The chief Latin sources on these contrasting styles are Cicero’s De Oratore (55) and Orator ad Brutum (46). The following passage from Orator may hint at what Petronius means when he says that Safinius’ voice would ‘swell like a trumpet’, quite apart from volume:
Apud alios autem et Asiaticos maxime numero servientes inculcata reperias inania quaedam verba quasi complementa numerorum…Tertium est, in quo fuerunt fratres illi Asiaticorum rhetorum principes Hierocles et Menecles minime mea sententia contemnendi. Etsi enim a forma veritatis et ab Atticorum regula absunt, tamen hoc vitium compensant vel facultate vel copia. Sed apud eos varietas non erat, quod omnia fere concludebantur uno modo.
Among others, especially the Asiatics, one would, being entirely a slave to rhythm, find whatever words can be stuffed into the empty parts of the sentence as if to fill up the metre…A third fault in composition is to be found in the speeches of those leaders of the Asiatic style, the brothers Hierocles and Menecles, who are by no means contemptible in my view. For although they stray from true form and from the structures of Atticism, nevertheless they compensate this vice by the richness and fertility of their language. But there is no variety in either of them, and they finish all their sentences in nearly the same way.
The passage evinces the fact that ‘Cicero sich niemals zu einer runden Verurteilung der Asianer herbeigelassen.’ But Cicero, himself labelled an Asiatic speaker, had every reason to criticise the style: as a contender for the title of ‘Roman Demosthenes’, the second-best orator in history, he had an Attic standard to live up to. One can detect a certain irony in Cicero’s condemnation of concludebantur uno modo when he himself was notorious for ending sentences with esse videatur, so much so that it became a caricature.
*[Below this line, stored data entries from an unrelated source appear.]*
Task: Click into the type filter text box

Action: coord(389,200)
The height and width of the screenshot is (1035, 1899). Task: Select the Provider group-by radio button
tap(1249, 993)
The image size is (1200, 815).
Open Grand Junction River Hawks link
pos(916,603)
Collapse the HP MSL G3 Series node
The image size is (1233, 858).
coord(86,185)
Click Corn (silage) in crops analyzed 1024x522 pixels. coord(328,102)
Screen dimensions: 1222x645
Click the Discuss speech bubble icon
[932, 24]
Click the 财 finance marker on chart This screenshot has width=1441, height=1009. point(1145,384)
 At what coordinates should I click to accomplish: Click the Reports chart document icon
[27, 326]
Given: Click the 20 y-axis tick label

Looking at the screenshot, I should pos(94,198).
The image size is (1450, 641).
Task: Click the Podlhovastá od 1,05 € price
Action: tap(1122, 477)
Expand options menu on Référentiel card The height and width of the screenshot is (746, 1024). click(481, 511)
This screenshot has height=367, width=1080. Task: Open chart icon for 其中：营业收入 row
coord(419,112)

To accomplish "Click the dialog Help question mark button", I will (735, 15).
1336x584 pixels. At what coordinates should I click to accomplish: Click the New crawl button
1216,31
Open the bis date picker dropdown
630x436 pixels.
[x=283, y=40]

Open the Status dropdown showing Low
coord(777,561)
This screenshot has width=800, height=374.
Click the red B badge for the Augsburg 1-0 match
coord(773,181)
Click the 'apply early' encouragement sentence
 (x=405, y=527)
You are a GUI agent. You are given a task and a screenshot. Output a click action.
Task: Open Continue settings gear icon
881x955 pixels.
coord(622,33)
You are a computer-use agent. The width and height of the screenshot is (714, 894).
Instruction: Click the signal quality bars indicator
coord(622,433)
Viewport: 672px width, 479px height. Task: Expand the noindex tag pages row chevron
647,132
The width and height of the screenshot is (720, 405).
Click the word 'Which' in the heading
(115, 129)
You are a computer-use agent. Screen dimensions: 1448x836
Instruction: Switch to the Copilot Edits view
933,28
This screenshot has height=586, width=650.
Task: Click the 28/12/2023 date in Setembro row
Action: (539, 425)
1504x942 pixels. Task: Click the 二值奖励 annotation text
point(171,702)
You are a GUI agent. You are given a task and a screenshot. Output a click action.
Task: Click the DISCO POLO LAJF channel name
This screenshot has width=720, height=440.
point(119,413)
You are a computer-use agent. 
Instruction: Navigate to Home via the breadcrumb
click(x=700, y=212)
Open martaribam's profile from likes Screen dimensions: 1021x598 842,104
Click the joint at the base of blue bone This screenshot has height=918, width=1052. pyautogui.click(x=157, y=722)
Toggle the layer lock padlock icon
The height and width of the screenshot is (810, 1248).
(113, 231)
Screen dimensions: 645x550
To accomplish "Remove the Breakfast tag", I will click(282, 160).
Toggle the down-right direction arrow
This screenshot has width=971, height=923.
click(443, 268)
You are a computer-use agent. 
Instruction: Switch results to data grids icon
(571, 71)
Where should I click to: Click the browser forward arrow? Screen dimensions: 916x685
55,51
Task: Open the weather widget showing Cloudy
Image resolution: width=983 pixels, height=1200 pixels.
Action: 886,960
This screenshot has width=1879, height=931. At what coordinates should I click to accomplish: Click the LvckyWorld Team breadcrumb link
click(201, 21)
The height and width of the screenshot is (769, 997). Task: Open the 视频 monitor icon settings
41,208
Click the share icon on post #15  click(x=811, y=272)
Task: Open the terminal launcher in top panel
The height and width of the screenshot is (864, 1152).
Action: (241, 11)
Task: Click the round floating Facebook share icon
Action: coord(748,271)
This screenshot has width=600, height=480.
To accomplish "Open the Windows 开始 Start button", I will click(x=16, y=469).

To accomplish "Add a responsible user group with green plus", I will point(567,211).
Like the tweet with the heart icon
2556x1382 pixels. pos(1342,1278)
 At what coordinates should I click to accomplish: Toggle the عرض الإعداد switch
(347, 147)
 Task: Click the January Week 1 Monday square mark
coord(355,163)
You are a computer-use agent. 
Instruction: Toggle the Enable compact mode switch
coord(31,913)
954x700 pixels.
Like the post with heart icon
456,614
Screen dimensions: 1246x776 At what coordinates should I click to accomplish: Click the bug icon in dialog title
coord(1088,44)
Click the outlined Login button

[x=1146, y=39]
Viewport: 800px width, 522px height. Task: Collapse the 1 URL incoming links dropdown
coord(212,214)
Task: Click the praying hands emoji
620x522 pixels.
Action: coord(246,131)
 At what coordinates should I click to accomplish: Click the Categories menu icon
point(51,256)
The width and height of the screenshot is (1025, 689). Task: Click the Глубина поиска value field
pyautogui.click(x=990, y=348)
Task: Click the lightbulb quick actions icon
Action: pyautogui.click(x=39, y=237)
The esse videatur ending bears directly on the distinction between the Attic and Asiatic styles. The Asiatic style was associated with the use of a prose rhythm, especially the end of clauses and sentences (clausulae); this is what Cicero alludes to in the excerpt above. The principle of quantitative rhythm operates here in much the same way as metre does in Latin poetry, although orators preferred not to use verse patterns. An effective rhythm could provoke spontaneous applause. The esse videatur ending is a resolved version of (– ∪ – ǀ – ×), giving Cicero an Asiatic flavour not only with respect to his unus modus but also his cadence.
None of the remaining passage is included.